**About this exercise:** Starting at the top of the entries below, print each line exactly until the line with "Click the home" has been printed too.

BEGIN Source information

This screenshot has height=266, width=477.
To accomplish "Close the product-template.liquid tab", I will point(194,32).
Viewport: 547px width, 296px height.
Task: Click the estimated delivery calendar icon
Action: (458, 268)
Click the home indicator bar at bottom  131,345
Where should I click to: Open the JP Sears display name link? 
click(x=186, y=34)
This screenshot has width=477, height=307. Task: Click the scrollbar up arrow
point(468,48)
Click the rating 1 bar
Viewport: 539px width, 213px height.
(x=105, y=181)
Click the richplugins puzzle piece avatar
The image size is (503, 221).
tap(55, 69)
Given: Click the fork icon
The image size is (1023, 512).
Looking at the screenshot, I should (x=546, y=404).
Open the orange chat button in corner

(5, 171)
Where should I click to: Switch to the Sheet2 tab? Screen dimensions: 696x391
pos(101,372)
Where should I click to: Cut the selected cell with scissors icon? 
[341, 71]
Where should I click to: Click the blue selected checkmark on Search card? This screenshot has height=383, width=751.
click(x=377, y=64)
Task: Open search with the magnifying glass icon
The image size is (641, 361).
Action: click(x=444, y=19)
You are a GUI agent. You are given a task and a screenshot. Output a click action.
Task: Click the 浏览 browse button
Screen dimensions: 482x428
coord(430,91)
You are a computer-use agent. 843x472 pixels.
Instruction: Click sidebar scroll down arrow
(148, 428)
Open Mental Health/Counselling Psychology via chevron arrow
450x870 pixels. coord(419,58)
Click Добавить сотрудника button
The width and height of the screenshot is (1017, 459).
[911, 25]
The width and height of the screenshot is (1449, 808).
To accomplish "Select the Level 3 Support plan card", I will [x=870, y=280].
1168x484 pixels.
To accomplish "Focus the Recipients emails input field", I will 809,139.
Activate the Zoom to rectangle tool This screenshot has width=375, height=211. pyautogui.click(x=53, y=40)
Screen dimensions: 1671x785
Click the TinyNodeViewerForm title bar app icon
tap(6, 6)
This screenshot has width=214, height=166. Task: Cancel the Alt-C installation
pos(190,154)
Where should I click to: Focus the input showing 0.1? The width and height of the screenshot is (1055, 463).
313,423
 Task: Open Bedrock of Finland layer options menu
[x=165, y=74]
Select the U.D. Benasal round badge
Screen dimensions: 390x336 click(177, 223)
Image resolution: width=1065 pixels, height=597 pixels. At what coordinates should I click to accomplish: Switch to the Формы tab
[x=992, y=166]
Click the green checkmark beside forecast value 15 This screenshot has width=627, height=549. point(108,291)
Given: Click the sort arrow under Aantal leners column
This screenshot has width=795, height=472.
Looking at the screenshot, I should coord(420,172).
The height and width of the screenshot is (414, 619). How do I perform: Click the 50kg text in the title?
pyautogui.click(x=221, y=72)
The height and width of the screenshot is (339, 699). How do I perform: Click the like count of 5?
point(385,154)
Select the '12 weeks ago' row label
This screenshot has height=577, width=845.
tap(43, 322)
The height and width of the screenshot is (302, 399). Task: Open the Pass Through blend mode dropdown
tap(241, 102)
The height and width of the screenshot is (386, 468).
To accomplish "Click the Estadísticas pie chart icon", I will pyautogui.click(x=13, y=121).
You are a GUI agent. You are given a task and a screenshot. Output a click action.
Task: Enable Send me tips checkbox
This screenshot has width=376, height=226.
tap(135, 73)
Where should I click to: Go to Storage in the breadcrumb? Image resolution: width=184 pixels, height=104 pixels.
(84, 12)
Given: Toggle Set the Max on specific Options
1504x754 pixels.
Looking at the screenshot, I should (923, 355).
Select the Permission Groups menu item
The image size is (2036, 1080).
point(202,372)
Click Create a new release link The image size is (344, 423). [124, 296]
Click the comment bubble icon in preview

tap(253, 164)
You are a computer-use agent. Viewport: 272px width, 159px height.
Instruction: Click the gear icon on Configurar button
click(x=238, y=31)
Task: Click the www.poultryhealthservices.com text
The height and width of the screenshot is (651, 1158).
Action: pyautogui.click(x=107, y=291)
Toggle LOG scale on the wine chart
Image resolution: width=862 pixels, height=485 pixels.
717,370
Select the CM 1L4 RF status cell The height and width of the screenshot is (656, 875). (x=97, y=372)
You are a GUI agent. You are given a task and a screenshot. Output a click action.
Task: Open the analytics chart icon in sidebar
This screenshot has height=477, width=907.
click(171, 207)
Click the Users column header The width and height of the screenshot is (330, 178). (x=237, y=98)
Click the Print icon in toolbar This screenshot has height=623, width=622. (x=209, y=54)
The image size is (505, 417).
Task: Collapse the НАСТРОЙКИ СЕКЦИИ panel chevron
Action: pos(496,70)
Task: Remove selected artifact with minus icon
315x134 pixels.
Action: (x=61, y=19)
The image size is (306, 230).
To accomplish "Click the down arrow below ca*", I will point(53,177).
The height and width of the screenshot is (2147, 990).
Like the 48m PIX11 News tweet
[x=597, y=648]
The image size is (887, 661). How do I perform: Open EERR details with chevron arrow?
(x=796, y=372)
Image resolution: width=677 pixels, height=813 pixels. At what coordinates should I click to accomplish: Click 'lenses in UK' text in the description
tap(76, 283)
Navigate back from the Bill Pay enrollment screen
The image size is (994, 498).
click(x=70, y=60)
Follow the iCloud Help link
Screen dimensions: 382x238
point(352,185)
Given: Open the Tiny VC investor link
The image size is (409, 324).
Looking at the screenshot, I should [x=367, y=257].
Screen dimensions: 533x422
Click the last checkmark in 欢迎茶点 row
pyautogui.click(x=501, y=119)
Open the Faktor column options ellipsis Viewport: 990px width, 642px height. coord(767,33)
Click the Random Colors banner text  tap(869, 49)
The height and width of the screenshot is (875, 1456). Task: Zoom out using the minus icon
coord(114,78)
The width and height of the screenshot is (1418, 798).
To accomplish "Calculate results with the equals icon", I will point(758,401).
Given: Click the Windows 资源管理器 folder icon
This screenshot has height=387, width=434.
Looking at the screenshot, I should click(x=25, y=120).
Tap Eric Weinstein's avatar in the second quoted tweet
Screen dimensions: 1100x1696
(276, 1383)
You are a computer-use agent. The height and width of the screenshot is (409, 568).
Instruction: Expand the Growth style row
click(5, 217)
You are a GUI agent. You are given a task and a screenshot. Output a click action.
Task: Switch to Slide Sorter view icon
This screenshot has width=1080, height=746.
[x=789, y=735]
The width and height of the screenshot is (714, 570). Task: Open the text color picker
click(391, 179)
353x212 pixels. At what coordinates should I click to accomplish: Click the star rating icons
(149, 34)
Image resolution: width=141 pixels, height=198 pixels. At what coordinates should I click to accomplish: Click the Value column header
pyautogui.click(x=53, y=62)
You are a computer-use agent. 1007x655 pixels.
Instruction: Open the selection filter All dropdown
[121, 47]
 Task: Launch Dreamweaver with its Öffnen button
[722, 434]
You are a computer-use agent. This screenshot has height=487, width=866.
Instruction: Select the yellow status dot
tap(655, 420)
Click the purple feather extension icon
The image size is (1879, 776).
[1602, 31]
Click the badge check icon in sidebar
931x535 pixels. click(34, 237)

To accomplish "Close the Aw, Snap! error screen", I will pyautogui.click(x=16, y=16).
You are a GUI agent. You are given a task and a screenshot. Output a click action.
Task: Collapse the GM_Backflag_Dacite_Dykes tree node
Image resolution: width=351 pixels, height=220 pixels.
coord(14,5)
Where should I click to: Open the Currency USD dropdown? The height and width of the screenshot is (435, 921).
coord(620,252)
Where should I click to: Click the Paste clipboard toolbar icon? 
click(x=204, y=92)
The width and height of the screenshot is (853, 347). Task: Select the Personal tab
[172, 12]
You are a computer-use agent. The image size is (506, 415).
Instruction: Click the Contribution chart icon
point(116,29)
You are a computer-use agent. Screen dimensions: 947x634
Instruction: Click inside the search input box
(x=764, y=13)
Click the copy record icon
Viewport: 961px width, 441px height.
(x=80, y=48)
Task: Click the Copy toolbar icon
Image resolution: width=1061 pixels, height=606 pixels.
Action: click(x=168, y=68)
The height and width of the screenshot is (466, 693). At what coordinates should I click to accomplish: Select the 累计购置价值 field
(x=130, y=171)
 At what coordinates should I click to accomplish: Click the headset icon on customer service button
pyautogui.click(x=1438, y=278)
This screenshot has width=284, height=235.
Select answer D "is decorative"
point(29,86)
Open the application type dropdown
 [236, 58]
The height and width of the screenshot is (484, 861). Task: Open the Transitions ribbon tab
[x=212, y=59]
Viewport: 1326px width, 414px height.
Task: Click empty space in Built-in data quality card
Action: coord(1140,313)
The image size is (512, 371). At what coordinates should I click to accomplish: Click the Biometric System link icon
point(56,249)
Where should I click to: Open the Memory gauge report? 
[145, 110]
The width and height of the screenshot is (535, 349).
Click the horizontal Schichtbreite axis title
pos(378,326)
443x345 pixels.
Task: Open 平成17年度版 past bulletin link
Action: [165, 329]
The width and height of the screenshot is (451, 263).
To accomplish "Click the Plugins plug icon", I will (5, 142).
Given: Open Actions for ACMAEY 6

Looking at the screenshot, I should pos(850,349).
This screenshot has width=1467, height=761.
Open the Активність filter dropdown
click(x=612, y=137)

END Source information

**Response:**
This screenshot has height=266, width=477.
To accomplish "Close the product-template.liquid tab", I will point(194,32).
Viewport: 547px width, 296px height.
Task: Click the estimated delivery calendar icon
Action: (458, 268)
Click the home indicator bar at bottom  131,345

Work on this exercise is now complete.